The problem, according to Hasselhoff, is the way people outside of the fashion industry view being plus sized.
“There’s two different types of plus size — there’s plus size in the world, which may seem demeaning, but then there’s plus size in the industry, which is completely different,” she explains.
“People always want to go to the extreme negative side of things, and it’s the same with plus-sized models. Plus size in the industry means curves. Let me break it down for you. Straight sized boards are models size 0-6. Plus size boards are models starting at a 10. If a size 8 girl was 5’ 11 and curvy, she’d be on the plus sized board, because there’s nothing in between.
“Look at Robyn Lawley — she’s a plus size model but she’s with Ralph Lauren now. She’s deemed plus size because that’s what board she fits on to in the industry. My first shoot was on a rooftop in swimsuits with two plus-size models who were curvy and voluptuous and beautiful, and they taught me so much about being beautiful in any shape or size.
“But when people on the outside pick and choose when they want to use the term plus size, that’s what makes it confusing. They use it as a label. Plus-sized models are everywhere, not just on the runways deemed plus size, or on the body image advocacy boards.
“I was just in London, and I was looking through a magazine and there was a lingerie editorial in it, and the girl in it was curvy — she had a beautiful body. But nowhere on that page did it say plus size — she was an unnamed model. I remember looking at it and going, ‘That girl’s for sure on the plus size board’. I went and had a meeting and I showed the agency the example, and they were like, ‘Yep, she’s on our plus size board, we just booked her’.”

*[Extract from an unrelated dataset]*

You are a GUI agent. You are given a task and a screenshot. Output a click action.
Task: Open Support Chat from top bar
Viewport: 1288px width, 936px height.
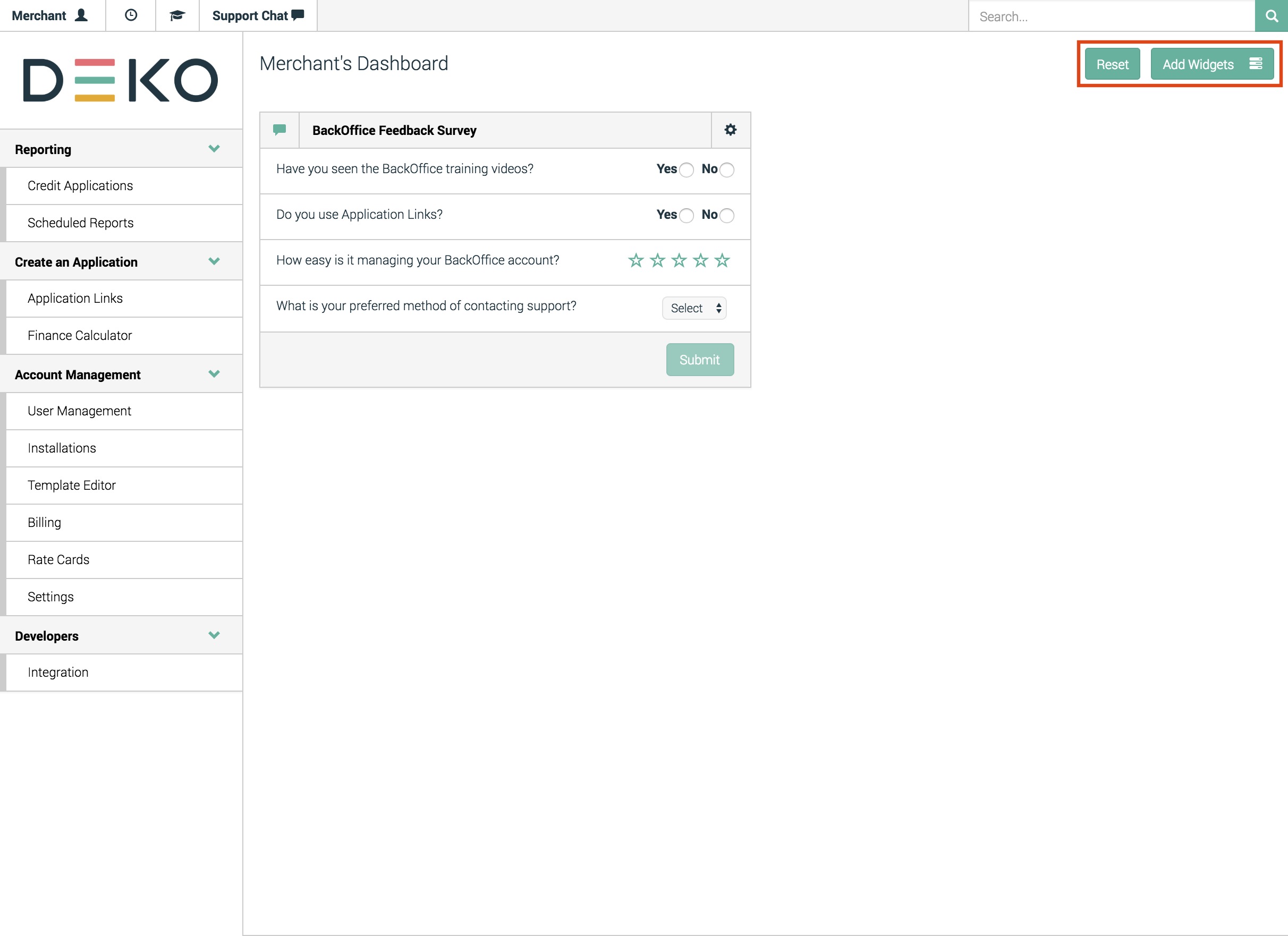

And this, says Hasselhoff, is where things get exciting.
“Plus-size models are being used around the world in editorials, but nobody knows, until we use the term ‘plus size’ when it has to do with body image or body advocacy.
“Around the British Plus Size Fashion Weekend, they hyped up the word ‘plus size’, because there were all different body shapes on that runway. And that’s great for awareness, but in magazines, plus-size models are being used and it’s not being named as such.
“Yeah, we could be calling out every plus-sized model in a magazine, but how cool is it that right now, industry-named plus-sized models are appearing naturally in editorials, and there’s a body image movement going along with it? And it’s so much better because the models are the ones that are advocating body image organically. It is so much juicier and more empowering.
“There’s stepping stones going along around the world, and it’s in fashion that things are starting to intertwine.
“The world is taking those steps to body acceptance, no matter the size, and it’s actually starting in the fashion industry. I think it’s so beautiful, because it’s letting people of all shapes and sizes feel comfortable in who they are and what they look like. And I’m just so happy that I can be a part of that.
“I hope that what’s happening is that young women are realising that who they are is so special — not who they should be or who they want to be or who someone tells them they can be — but who they are right now. We need to appreciate who we are, today.”